**What you should do**. Each entry is to be output precisely as it appears.

**Provided records**.
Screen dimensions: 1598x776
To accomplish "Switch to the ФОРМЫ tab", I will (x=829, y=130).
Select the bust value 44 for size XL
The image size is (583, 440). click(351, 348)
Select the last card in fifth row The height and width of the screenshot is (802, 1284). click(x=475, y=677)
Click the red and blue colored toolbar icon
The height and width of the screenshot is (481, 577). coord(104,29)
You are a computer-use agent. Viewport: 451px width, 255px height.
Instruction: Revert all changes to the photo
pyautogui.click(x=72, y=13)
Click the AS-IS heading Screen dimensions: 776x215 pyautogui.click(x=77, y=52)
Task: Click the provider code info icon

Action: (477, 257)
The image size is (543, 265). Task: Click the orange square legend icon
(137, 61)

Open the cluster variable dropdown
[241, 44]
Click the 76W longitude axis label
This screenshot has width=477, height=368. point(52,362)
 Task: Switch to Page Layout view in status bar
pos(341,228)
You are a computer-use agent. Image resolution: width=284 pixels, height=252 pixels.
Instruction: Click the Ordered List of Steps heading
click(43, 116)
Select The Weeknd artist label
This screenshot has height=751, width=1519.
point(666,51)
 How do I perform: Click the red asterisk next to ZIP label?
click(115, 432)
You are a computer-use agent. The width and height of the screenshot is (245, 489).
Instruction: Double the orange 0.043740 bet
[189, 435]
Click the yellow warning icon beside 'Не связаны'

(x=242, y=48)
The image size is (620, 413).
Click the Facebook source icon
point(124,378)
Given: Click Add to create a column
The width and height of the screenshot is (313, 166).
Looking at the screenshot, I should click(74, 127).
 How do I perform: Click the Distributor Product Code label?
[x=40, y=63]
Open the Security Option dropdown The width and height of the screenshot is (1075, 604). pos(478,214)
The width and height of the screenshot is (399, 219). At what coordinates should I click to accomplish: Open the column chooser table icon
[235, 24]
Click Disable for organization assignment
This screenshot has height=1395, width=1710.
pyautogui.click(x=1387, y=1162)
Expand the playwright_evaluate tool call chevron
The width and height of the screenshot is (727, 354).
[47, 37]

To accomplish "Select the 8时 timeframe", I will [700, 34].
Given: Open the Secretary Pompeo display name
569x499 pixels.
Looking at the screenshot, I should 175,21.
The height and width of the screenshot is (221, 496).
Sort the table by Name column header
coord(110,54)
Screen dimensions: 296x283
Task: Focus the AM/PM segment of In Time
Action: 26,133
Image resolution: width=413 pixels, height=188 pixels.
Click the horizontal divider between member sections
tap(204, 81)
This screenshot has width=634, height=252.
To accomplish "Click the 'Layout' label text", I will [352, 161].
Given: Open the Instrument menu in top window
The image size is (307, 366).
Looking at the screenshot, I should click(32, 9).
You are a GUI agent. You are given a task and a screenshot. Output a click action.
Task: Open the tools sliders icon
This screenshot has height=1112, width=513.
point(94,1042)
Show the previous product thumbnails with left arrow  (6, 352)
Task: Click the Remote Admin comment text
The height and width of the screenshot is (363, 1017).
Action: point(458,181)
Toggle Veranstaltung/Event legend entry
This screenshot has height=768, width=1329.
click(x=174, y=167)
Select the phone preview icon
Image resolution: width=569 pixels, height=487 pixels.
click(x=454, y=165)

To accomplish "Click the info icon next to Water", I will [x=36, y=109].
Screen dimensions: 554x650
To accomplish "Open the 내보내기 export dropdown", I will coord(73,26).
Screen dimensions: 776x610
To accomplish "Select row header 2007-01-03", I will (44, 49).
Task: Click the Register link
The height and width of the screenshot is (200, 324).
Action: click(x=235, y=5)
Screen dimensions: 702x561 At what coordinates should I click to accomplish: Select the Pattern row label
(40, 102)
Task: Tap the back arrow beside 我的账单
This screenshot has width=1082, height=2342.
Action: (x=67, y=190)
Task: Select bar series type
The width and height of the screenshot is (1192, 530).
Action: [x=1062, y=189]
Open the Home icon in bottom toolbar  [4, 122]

**Your response**.
Screen dimensions: 1598x776
To accomplish "Switch to the ФОРМЫ tab", I will (x=829, y=130).
Select the bust value 44 for size XL
The image size is (583, 440). click(351, 348)
Select the last card in fifth row The height and width of the screenshot is (802, 1284). click(x=475, y=677)
Click the red and blue colored toolbar icon
The height and width of the screenshot is (481, 577). coord(104,29)
You are a computer-use agent. Viewport: 451px width, 255px height.
Instruction: Revert all changes to the photo
pyautogui.click(x=72, y=13)
Click the AS-IS heading Screen dimensions: 776x215 pyautogui.click(x=77, y=52)
Task: Click the provider code info icon

Action: (477, 257)
The image size is (543, 265). Task: Click the orange square legend icon
(137, 61)

Open the cluster variable dropdown
[241, 44]
Click the 76W longitude axis label
This screenshot has width=477, height=368. point(52,362)
 Task: Switch to Page Layout view in status bar
pos(341,228)
You are a computer-use agent. Image resolution: width=284 pixels, height=252 pixels.
Instruction: Click the Ordered List of Steps heading
click(43, 116)
Select The Weeknd artist label
This screenshot has height=751, width=1519.
point(666,51)
 How do I perform: Click the red asterisk next to ZIP label?
click(115, 432)
You are a computer-use agent. The width and height of the screenshot is (245, 489).
Instruction: Double the orange 0.043740 bet
[189, 435]
Click the yellow warning icon beside 'Не связаны'

(x=242, y=48)
The image size is (620, 413).
Click the Facebook source icon
point(124,378)
Given: Click Add to create a column
The width and height of the screenshot is (313, 166).
Looking at the screenshot, I should click(74, 127).
 How do I perform: Click the Distributor Product Code label?
[x=40, y=63]
Open the Security Option dropdown The width and height of the screenshot is (1075, 604). pos(478,214)
The width and height of the screenshot is (399, 219). At what coordinates should I click to accomplish: Open the column chooser table icon
[235, 24]
Click Disable for organization assignment
This screenshot has height=1395, width=1710.
pyautogui.click(x=1387, y=1162)
Expand the playwright_evaluate tool call chevron
The width and height of the screenshot is (727, 354).
[47, 37]

To accomplish "Select the 8时 timeframe", I will [700, 34].
Given: Open the Secretary Pompeo display name
569x499 pixels.
Looking at the screenshot, I should 175,21.
The height and width of the screenshot is (221, 496).
Sort the table by Name column header
coord(110,54)
Screen dimensions: 296x283
Task: Focus the AM/PM segment of In Time
Action: 26,133
Image resolution: width=413 pixels, height=188 pixels.
Click the horizontal divider between member sections
tap(204, 81)
This screenshot has width=634, height=252.
To accomplish "Click the 'Layout' label text", I will [352, 161].
Given: Open the Instrument menu in top window
The image size is (307, 366).
Looking at the screenshot, I should click(32, 9).
You are a GUI agent. You are given a task and a screenshot. Output a click action.
Task: Open the tools sliders icon
This screenshot has height=1112, width=513.
point(94,1042)
Show the previous product thumbnails with left arrow  (6, 352)
Task: Click the Remote Admin comment text
The height and width of the screenshot is (363, 1017).
Action: point(458,181)
Toggle Veranstaltung/Event legend entry
This screenshot has height=768, width=1329.
click(x=174, y=167)
Select the phone preview icon
Image resolution: width=569 pixels, height=487 pixels.
click(x=454, y=165)

To accomplish "Click the info icon next to Water", I will [x=36, y=109].
Screen dimensions: 554x650
To accomplish "Open the 내보내기 export dropdown", I will coord(73,26).
Screen dimensions: 776x610
To accomplish "Select row header 2007-01-03", I will (44, 49).
Task: Click the Register link
The height and width of the screenshot is (200, 324).
Action: click(x=235, y=5)
Screen dimensions: 702x561 At what coordinates should I click to accomplish: Select the Pattern row label
(40, 102)
Task: Tap the back arrow beside 我的账单
This screenshot has width=1082, height=2342.
Action: (x=67, y=190)
Task: Select bar series type
The width and height of the screenshot is (1192, 530).
Action: [x=1062, y=189]
Open the Home icon in bottom toolbar  [4, 122]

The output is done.